What you have to do: Rewrite the records below as a numbered list with one line per item, and drop any blank lines.

Exercise materials:
»»
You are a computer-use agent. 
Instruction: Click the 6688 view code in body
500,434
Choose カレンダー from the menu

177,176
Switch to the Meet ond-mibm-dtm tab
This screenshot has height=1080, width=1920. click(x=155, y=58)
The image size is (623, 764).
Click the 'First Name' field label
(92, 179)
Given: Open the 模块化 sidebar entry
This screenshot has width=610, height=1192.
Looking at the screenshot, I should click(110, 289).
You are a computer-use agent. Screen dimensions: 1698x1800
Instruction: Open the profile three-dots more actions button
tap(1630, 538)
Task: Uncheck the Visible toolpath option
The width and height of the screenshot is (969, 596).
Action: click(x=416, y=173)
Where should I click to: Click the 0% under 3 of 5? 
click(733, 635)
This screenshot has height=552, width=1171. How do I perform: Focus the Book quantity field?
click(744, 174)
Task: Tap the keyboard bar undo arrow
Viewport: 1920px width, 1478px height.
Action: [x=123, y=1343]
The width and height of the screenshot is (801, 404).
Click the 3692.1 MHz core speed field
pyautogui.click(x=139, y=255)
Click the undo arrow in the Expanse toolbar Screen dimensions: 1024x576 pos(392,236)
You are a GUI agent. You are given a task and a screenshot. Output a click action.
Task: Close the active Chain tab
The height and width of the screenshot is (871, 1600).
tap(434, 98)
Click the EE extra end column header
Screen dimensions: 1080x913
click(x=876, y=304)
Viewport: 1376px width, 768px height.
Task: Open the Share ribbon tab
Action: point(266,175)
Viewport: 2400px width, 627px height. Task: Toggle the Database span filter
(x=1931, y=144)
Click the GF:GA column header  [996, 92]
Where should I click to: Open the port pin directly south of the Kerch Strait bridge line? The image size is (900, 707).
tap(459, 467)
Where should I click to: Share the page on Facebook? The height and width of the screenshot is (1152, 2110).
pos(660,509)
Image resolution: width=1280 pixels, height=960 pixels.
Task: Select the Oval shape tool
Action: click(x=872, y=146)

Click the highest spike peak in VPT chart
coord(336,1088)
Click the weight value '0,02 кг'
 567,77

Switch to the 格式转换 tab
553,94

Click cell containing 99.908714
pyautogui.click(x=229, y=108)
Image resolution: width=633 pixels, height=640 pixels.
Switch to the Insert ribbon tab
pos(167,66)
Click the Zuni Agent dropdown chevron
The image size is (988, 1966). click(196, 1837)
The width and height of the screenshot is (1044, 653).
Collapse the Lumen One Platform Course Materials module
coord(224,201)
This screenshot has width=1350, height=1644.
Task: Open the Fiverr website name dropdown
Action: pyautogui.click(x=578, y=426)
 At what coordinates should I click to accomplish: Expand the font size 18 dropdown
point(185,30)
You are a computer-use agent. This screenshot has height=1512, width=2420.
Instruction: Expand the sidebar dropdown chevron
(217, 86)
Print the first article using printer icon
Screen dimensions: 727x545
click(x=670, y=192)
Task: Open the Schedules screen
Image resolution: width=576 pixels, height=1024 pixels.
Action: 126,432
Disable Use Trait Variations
««
Final result:
1. You are a computer-use agent. 
2. Instruction: Click the 6688 view code in body
3. 500,434
4. Choose カレンダー from the menu
5. 177,176
6. Switch to the Meet ond-mibm-dtm tab
7. This screenshot has height=1080, width=1920. click(x=155, y=58)
8. The image size is (623, 764).
9. Click the 'First Name' field label
10. (92, 179)
11. Given: Open the 模块化 sidebar entry
12. This screenshot has width=610, height=1192.
13. Looking at the screenshot, I should click(110, 289).
14. You are a computer-use agent. Screen dimensions: 1698x1800
15. Instruction: Open the profile three-dots more actions button
16. tap(1630, 538)
17. Task: Uncheck the Visible toolpath option
18. The width and height of the screenshot is (969, 596).
19. Action: click(x=416, y=173)
20. Where should I click to: Click the 0% under 3 of 5? 
21. click(733, 635)
22. This screenshot has height=552, width=1171. How do I perform: Focus the Book quantity field?
23. click(744, 174)
24. Task: Tap the keyboard bar undo arrow
25. Viewport: 1920px width, 1478px height.
26. Action: [x=123, y=1343]
27. The width and height of the screenshot is (801, 404).
28. Click the 3692.1 MHz core speed field
29. pyautogui.click(x=139, y=255)
30. Click the undo arrow in the Expanse toolbar Screen dimensions: 1024x576 pos(392,236)
31. You are a GUI agent. You are given a task and a screenshot. Output a click action.
32. Task: Close the active Chain tab
33. The height and width of the screenshot is (871, 1600).
34. tap(434, 98)
35. Click the EE extra end column header
36. Screen dimensions: 1080x913
37. click(x=876, y=304)
38. Viewport: 1376px width, 768px height.
39. Task: Open the Share ribbon tab
40. Action: point(266,175)
41. Viewport: 2400px width, 627px height. Task: Toggle the Database span filter
42. (x=1931, y=144)
43. Click the GF:GA column header  [996, 92]
44. Where should I click to: Open the port pin directly south of the Kerch Strait bridge line? The image size is (900, 707).
45. tap(459, 467)
46. Where should I click to: Share the page on Facebook? The height and width of the screenshot is (1152, 2110).
47. pos(660,509)
48. Image resolution: width=1280 pixels, height=960 pixels.
49. Task: Select the Oval shape tool
50. Action: click(x=872, y=146)
51. Click the highest spike peak in VPT chart
52. coord(336,1088)
53. Click the weight value '0,02 кг'
54.  567,77
55. Switch to the 格式转换 tab
56. 553,94
57. Click cell containing 99.908714
58. pyautogui.click(x=229, y=108)
59. Image resolution: width=633 pixels, height=640 pixels.
60. Switch to the Insert ribbon tab
61. pos(167,66)
62. Click the Zuni Agent dropdown chevron
63. The image size is (988, 1966). click(196, 1837)
64. The width and height of the screenshot is (1044, 653).
65. Collapse the Lumen One Platform Course Materials module
66. coord(224,201)
67. This screenshot has width=1350, height=1644.
68. Task: Open the Fiverr website name dropdown
69. Action: pyautogui.click(x=578, y=426)
70.  At what coordinates should I click to accomplish: Expand the font size 18 dropdown
71. point(185,30)
72. You are a computer-use agent. This screenshot has height=1512, width=2420.
73. Instruction: Expand the sidebar dropdown chevron
74. (217, 86)
75. Print the first article using printer icon
76. Screen dimensions: 727x545
77. click(x=670, y=192)
78. Task: Open the Schedules screen
79. Image resolution: width=576 pixels, height=1024 pixels.
80. Action: 126,432
81. Disable Use Trait Variations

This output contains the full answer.